*WHAT TO DO*. Word for word, restate the entries below from their first line through the line that contains "Task: Open Mi banco habitual arrow chevron".

[PROVIDED RECORDS — start]

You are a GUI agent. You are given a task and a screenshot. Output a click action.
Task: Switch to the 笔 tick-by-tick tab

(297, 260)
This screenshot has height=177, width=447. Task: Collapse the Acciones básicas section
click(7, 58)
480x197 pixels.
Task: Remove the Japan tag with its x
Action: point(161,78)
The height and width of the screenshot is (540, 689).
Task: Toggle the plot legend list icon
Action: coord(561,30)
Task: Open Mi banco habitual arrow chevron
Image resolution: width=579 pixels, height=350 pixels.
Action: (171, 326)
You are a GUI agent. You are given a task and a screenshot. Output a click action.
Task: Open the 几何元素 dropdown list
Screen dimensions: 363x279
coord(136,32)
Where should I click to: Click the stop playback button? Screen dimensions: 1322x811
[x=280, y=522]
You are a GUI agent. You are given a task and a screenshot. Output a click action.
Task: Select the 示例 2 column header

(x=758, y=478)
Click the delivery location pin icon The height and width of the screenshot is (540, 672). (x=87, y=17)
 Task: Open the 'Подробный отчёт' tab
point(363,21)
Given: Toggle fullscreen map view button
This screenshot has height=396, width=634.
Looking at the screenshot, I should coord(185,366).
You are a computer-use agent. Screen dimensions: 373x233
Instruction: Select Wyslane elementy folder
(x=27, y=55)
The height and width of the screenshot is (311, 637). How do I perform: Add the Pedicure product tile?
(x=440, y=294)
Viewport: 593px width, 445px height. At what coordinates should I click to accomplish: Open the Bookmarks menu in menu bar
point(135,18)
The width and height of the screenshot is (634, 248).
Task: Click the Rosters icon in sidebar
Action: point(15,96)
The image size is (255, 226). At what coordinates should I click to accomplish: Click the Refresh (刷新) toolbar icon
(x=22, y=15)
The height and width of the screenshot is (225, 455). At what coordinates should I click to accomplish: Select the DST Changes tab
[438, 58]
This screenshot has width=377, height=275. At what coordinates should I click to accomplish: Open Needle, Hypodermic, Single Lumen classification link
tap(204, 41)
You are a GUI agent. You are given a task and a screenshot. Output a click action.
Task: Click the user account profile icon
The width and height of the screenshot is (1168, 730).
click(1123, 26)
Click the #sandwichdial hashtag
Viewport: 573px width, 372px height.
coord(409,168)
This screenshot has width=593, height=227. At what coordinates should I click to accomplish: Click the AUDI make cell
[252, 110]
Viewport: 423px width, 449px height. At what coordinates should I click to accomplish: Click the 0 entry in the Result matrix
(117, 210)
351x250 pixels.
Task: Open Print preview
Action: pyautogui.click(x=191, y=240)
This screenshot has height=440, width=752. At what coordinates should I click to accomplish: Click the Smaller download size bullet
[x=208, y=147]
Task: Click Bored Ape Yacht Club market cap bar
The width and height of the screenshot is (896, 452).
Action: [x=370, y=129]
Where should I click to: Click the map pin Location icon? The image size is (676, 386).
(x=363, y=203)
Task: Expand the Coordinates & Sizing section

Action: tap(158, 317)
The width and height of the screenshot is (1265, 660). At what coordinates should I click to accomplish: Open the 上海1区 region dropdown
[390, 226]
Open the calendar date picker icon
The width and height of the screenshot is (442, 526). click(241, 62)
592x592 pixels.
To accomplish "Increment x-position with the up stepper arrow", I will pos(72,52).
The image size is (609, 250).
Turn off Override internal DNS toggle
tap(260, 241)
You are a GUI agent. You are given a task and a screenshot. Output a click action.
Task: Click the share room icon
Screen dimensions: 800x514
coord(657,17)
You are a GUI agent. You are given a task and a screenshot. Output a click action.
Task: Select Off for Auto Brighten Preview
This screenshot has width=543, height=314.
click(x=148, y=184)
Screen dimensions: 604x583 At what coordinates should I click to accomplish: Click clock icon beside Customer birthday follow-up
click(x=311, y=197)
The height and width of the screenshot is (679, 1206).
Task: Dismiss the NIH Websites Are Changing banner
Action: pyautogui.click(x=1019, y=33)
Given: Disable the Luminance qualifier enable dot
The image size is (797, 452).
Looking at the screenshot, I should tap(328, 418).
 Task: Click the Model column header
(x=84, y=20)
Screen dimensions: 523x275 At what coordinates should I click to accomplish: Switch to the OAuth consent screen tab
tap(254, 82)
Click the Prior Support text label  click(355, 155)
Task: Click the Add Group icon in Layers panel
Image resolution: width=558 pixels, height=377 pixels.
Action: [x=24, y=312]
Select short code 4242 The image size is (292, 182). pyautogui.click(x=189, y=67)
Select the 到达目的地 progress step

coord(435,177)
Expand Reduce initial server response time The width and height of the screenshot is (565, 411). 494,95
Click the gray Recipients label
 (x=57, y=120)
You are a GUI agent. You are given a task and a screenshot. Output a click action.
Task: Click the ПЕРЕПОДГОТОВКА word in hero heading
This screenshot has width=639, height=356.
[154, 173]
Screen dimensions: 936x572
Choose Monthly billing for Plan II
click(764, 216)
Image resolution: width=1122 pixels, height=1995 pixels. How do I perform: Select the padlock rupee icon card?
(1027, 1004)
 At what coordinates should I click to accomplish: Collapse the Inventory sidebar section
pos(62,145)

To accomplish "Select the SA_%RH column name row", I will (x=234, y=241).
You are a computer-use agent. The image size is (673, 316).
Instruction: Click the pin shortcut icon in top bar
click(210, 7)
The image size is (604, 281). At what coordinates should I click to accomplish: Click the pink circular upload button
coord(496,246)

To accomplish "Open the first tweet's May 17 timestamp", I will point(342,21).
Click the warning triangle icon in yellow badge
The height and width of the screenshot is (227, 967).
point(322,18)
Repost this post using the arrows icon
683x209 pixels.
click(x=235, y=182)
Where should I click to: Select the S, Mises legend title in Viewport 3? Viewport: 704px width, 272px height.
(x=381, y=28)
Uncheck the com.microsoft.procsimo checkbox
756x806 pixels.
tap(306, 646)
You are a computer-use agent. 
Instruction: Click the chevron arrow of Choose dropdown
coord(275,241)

[PROVIDED RECORDS — finish]

*ANSWER TO THIS PROBLEM*.
You are a GUI agent. You are given a task and a screenshot. Output a click action.
Task: Switch to the 笔 tick-by-tick tab

(297, 260)
This screenshot has height=177, width=447. Task: Collapse the Acciones básicas section
click(7, 58)
480x197 pixels.
Task: Remove the Japan tag with its x
Action: point(161,78)
The height and width of the screenshot is (540, 689).
Task: Toggle the plot legend list icon
Action: coord(561,30)
Task: Open Mi banco habitual arrow chevron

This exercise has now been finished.